Deep-HyROMnet: A deep learning-based operator approximation for hyper-reduction of nonlinear parametrized PDEs

TL;DR

Deep-HyROMnet introduces a deep learning-based operator approximation to hyper-reduce nonlinear parametrized PDEs, significantly accelerating reduced order models while maintaining accuracy.

Contribution

It presents a novel deep neural network approach to hyper-reduce nonlinear ROM operators, bypassing traditional hyper-reduction stages like DEIM.

Findings

Deep-HyROMnet is orders of magnitude faster than POD-Galerkin-DEIM ROMs.

Maintains the same level of accuracy as traditional ROMs.

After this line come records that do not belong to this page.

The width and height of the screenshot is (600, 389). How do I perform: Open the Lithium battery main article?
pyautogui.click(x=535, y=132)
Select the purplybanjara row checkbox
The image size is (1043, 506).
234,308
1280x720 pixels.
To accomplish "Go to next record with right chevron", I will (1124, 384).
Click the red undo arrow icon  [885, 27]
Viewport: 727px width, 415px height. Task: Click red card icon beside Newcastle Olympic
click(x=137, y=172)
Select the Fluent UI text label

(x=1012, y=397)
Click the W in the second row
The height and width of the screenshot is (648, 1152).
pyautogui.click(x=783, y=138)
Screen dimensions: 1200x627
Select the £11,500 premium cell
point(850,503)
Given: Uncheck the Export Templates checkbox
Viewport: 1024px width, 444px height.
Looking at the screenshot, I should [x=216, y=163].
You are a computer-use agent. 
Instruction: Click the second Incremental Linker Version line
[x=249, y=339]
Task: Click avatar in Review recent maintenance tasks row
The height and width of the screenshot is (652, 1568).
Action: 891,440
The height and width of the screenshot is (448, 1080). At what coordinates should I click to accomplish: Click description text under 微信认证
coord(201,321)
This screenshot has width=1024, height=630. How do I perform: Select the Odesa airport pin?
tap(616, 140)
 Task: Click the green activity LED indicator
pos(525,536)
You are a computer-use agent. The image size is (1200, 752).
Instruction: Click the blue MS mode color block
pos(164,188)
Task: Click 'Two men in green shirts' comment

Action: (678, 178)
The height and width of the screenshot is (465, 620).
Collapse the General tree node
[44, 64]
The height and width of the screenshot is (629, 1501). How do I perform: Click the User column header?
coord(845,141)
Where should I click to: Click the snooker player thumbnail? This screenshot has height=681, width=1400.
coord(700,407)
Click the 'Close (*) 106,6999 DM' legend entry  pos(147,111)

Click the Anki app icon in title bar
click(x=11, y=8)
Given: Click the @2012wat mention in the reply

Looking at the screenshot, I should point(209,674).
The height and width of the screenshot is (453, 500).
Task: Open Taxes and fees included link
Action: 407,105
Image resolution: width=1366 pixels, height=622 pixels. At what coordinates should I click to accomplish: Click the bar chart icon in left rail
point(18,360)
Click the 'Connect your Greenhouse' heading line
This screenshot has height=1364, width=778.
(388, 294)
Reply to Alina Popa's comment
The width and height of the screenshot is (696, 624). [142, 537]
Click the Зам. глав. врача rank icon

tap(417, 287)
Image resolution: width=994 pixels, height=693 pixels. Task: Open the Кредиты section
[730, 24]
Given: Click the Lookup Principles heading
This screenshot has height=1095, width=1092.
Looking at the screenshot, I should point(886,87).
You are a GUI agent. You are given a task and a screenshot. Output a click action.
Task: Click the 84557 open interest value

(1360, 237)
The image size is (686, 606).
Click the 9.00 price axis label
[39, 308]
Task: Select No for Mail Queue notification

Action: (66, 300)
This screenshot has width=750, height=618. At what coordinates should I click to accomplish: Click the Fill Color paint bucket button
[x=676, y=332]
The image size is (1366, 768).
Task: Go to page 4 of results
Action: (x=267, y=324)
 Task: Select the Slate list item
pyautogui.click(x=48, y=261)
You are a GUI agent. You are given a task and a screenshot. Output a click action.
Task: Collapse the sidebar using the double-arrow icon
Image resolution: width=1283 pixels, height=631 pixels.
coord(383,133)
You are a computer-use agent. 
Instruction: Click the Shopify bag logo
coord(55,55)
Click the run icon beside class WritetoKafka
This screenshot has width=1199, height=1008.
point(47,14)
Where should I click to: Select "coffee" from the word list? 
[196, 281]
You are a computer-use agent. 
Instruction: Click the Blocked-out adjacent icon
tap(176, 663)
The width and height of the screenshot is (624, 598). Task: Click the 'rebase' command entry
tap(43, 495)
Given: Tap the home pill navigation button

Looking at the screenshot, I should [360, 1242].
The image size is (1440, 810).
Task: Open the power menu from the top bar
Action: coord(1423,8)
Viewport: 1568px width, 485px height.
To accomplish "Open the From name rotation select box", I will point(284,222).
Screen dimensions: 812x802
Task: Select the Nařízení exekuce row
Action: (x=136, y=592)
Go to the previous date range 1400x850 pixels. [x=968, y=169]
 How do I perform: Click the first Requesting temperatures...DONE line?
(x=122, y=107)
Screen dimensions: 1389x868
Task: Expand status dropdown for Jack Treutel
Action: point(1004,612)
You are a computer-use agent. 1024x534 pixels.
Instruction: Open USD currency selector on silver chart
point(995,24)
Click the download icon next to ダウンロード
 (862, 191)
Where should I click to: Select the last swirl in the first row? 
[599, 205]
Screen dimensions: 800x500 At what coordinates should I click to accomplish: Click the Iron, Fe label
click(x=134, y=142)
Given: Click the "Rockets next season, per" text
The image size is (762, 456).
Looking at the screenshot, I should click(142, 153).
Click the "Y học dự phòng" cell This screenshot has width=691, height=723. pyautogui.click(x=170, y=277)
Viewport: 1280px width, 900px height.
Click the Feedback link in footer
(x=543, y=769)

Effective for nonlinear structural mechanics problems.

Abstract

To speed-up the solution to parametrized differential problems, reduced order models (ROMs) have been developed over the years, including projection-based ROMs such as the reduced-basis (RB) method, deep learning-based ROMs, as well as surrogate models obtained via a machine learning approach. Thanks to its physics-based structure, ensured by the use of a Galerkin projection of the full order model (FOM) onto a linear low-dimensional subspace, RB methods yield approximations that fulfill the physical problem at hand. However, to make the assembling of a ROM independent of the FOM dimension, intrusive and expensive hyper-reduction stages are usually required, such as the discrete empirical interpolation method (DEIM), thus making this strategy less feasible for problems characterized by (high-order polynomial or nonpolynomial) nonlinearities. To overcome this bottleneck, we propose a novel strategy for learning nonlinear ROM operators using deep neural networks (DNNs). The resulting hyper-reduced order model enhanced by deep neural networks, to which we refer to as Deep-HyROMnet, is then a physics-based model, still relying on the RB method approach, however employing a DNN architecture to approximate reduced residual vectors and Jacobian matrices once a Galerkin projection has been performed. Numerical results dealing with fast simulations in nonlinear structural mechanics show that Deep-HyROMnets are orders of magnitude faster than POD-Galerkin-DEIM ROMs, keeping the same level of accuracy.